Afghanistan–Palestine relations
- Afghanistan: Palestine

= Afghanistan–Palestine relations =

Afghanistan–Palestine relations refer to diplomatic relations between Afghanistan and the State of Palestine.

==History==
Afghanistan recognized the Palestinian National Council's declaration of independence in October 1948, making it the first non-Arab country to do so. Afghanistan officially recognized Palestinian statehood on 16 November 1988.

In 2019, Afghanistan donated US$ one million to United Nations Relief and Works Agency for Palestine Refugees (UNRWA). This was preceded by the United States stopping aid to UNRWA.

Amidst the 2021 Israel–Palestine crisis, the Islamic Republic of Afghanistan expressed its condemnation of Israeli attacks against Palestinians.

In August 2021, Mullah Abdul Ghani Baradar of the Taliban met with Ismail Haniyeh of Hamas in Doha, Qatar. In October 2022, Taliban official Zabihullah Mujahid met with Ismail Haniyeh in Turkey. Sirajuddin Haqqani, Interior Minister of Afghanistan, met with religious scholars from Palestine in January 2023.

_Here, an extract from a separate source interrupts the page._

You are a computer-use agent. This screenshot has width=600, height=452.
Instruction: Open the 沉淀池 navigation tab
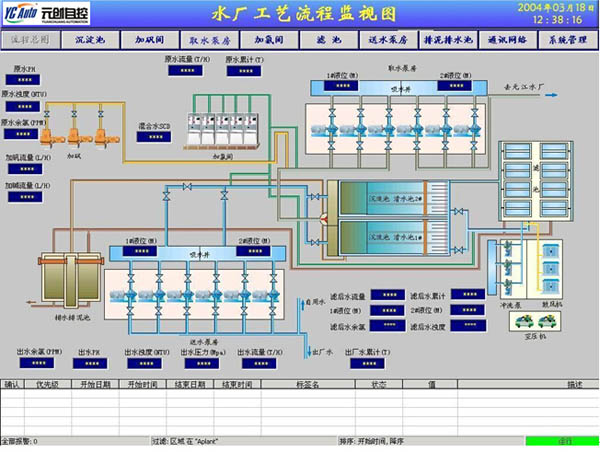point(95,41)
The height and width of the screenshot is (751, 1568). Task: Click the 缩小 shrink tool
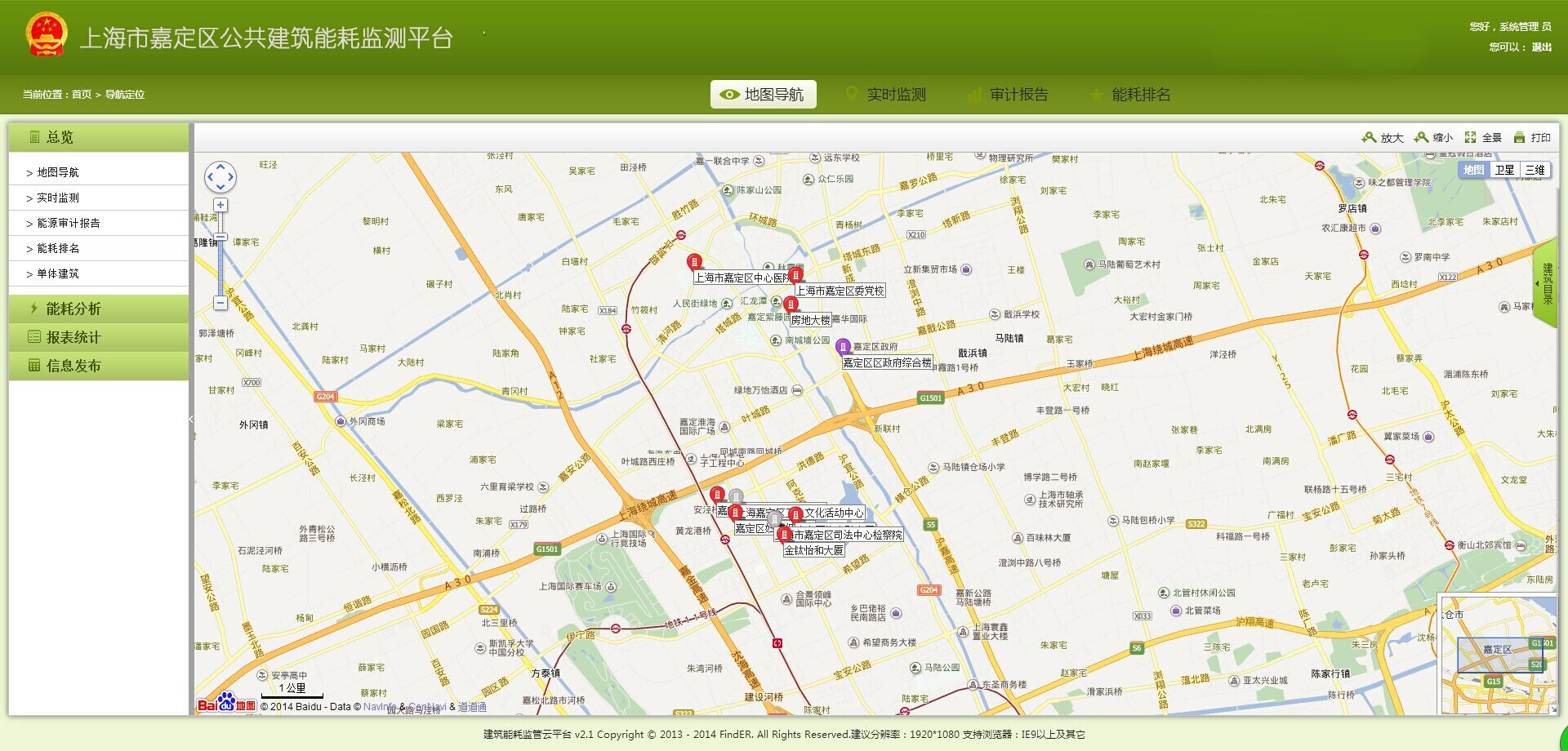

Since the onset of the Gaza war in October, the Taliban has increasingly expressed its opposition to Israel. The group has urged both the United Nations, the Organization of Islamic Cooperation (OIC) and Muslim countries to take a firm stance in support of Palestine. On April 10, 2024, Foreign Minister Mawlawi Amir Khan Muttaqi conveyed his condolences to then-Hamas leader Ismail Haniyeh during a conversation regarding the killing of children and other family members of Haniyeh by the IDF. Several rallies have also been held in Kabul in solidarity with the Palestinian cause.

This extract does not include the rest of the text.